● Task to carry out
Line by line, transcribe the records exactly.

● Records for the task
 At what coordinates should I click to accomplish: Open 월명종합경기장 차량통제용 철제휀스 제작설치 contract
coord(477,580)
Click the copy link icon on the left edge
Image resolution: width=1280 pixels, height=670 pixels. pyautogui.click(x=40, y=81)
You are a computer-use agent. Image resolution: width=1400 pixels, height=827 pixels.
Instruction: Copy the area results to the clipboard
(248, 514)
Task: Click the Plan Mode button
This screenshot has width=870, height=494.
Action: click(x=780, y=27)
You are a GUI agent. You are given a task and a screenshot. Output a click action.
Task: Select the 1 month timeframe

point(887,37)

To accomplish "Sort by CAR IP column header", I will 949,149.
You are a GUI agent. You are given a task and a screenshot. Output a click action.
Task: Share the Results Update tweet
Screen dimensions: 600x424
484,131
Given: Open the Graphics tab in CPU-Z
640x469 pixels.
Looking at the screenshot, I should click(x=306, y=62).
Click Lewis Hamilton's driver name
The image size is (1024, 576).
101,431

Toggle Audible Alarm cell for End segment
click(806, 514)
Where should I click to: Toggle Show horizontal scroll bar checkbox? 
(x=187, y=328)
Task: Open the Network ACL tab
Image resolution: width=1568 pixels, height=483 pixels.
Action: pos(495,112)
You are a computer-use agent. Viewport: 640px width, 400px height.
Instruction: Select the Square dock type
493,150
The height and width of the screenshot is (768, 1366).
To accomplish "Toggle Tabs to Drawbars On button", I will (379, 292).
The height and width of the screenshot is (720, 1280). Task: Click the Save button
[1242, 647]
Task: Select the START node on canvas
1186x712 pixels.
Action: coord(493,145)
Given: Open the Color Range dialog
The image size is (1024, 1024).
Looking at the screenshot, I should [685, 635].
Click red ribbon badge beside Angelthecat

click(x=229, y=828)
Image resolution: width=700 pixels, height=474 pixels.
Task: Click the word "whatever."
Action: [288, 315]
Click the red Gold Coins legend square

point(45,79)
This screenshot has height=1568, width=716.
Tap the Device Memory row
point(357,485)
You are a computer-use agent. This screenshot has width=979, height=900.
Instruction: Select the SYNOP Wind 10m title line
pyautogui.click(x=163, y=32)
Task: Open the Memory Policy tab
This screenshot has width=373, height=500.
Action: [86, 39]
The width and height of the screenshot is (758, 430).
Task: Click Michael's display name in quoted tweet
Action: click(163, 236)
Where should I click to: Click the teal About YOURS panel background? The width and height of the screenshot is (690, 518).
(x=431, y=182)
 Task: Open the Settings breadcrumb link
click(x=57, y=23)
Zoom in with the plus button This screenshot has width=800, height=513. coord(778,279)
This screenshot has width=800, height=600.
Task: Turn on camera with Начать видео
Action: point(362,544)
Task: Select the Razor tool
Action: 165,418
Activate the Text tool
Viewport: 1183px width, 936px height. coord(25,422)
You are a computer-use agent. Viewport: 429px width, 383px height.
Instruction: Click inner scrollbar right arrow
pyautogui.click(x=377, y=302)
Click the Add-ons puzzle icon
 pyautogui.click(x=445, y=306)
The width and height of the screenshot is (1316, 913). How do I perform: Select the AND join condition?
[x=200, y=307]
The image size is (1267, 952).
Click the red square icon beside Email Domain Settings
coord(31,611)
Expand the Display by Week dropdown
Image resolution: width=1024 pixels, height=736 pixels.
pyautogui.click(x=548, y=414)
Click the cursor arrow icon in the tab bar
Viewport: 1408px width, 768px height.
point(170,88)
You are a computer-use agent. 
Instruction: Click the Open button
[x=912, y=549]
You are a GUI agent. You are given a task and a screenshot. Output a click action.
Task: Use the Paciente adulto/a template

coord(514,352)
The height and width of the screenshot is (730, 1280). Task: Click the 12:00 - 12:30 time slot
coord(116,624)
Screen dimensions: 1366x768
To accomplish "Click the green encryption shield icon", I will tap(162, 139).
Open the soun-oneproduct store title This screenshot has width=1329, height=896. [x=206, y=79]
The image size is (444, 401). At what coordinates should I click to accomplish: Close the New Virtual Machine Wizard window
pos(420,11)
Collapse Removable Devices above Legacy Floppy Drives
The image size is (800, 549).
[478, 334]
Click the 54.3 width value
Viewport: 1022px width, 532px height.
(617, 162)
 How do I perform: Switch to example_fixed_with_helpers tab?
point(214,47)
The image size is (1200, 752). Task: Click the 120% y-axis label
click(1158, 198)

● Task solution
 At what coordinates should I click to accomplish: Open 월명종합경기장 차량통제용 철제휀스 제작설치 contract
coord(477,580)
Click the copy link icon on the left edge
Image resolution: width=1280 pixels, height=670 pixels. pyautogui.click(x=40, y=81)
You are a computer-use agent. Image resolution: width=1400 pixels, height=827 pixels.
Instruction: Copy the area results to the clipboard
(248, 514)
Task: Click the Plan Mode button
This screenshot has width=870, height=494.
Action: click(x=780, y=27)
You are a GUI agent. You are given a task and a screenshot. Output a click action.
Task: Select the 1 month timeframe

point(887,37)

To accomplish "Sort by CAR IP column header", I will 949,149.
You are a GUI agent. You are given a task and a screenshot. Output a click action.
Task: Share the Results Update tweet
Screen dimensions: 600x424
484,131
Given: Open the Graphics tab in CPU-Z
640x469 pixels.
Looking at the screenshot, I should click(x=306, y=62).
Click Lewis Hamilton's driver name
The image size is (1024, 576).
101,431

Toggle Audible Alarm cell for End segment
click(806, 514)
Where should I click to: Toggle Show horizontal scroll bar checkbox? 
(x=187, y=328)
Task: Open the Network ACL tab
Image resolution: width=1568 pixels, height=483 pixels.
Action: pos(495,112)
You are a computer-use agent. Viewport: 640px width, 400px height.
Instruction: Select the Square dock type
493,150
The height and width of the screenshot is (768, 1366).
To accomplish "Toggle Tabs to Drawbars On button", I will (379, 292).
The height and width of the screenshot is (720, 1280). Task: Click the Save button
[1242, 647]
Task: Select the START node on canvas
1186x712 pixels.
Action: coord(493,145)
Given: Open the Color Range dialog
The image size is (1024, 1024).
Looking at the screenshot, I should [685, 635].
Click red ribbon badge beside Angelthecat

click(x=229, y=828)
Image resolution: width=700 pixels, height=474 pixels.
Task: Click the word "whatever."
Action: [288, 315]
Click the red Gold Coins legend square

point(45,79)
This screenshot has height=1568, width=716.
Tap the Device Memory row
point(357,485)
You are a computer-use agent. This screenshot has width=979, height=900.
Instruction: Select the SYNOP Wind 10m title line
pyautogui.click(x=163, y=32)
Task: Open the Memory Policy tab
This screenshot has width=373, height=500.
Action: [86, 39]
The width and height of the screenshot is (758, 430).
Task: Click Michael's display name in quoted tweet
Action: click(163, 236)
Where should I click to: Click the teal About YOURS panel background? The width and height of the screenshot is (690, 518).
(x=431, y=182)
 Task: Open the Settings breadcrumb link
click(x=57, y=23)
Zoom in with the plus button This screenshot has width=800, height=513. coord(778,279)
This screenshot has width=800, height=600.
Task: Turn on camera with Начать видео
Action: point(362,544)
Task: Select the Razor tool
Action: 165,418
Activate the Text tool
Viewport: 1183px width, 936px height. coord(25,422)
You are a computer-use agent. Viewport: 429px width, 383px height.
Instruction: Click inner scrollbar right arrow
pyautogui.click(x=377, y=302)
Click the Add-ons puzzle icon
 pyautogui.click(x=445, y=306)
The width and height of the screenshot is (1316, 913). How do I perform: Select the AND join condition?
[x=200, y=307]
The image size is (1267, 952).
Click the red square icon beside Email Domain Settings
coord(31,611)
Expand the Display by Week dropdown
Image resolution: width=1024 pixels, height=736 pixels.
pyautogui.click(x=548, y=414)
Click the cursor arrow icon in the tab bar
Viewport: 1408px width, 768px height.
point(170,88)
You are a computer-use agent. 
Instruction: Click the Open button
[x=912, y=549]
You are a GUI agent. You are given a task and a screenshot. Output a click action.
Task: Use the Paciente adulto/a template

coord(514,352)
The height and width of the screenshot is (730, 1280). Task: Click the 12:00 - 12:30 time slot
coord(116,624)
Screen dimensions: 1366x768
To accomplish "Click the green encryption shield icon", I will tap(162, 139).
Open the soun-oneproduct store title This screenshot has width=1329, height=896. [x=206, y=79]
The image size is (444, 401). At what coordinates should I click to accomplish: Close the New Virtual Machine Wizard window
pos(420,11)
Collapse Removable Devices above Legacy Floppy Drives
The image size is (800, 549).
[478, 334]
Click the 54.3 width value
Viewport: 1022px width, 532px height.
(617, 162)
 How do I perform: Switch to example_fixed_with_helpers tab?
point(214,47)
The image size is (1200, 752). Task: Click the 120% y-axis label
click(1158, 198)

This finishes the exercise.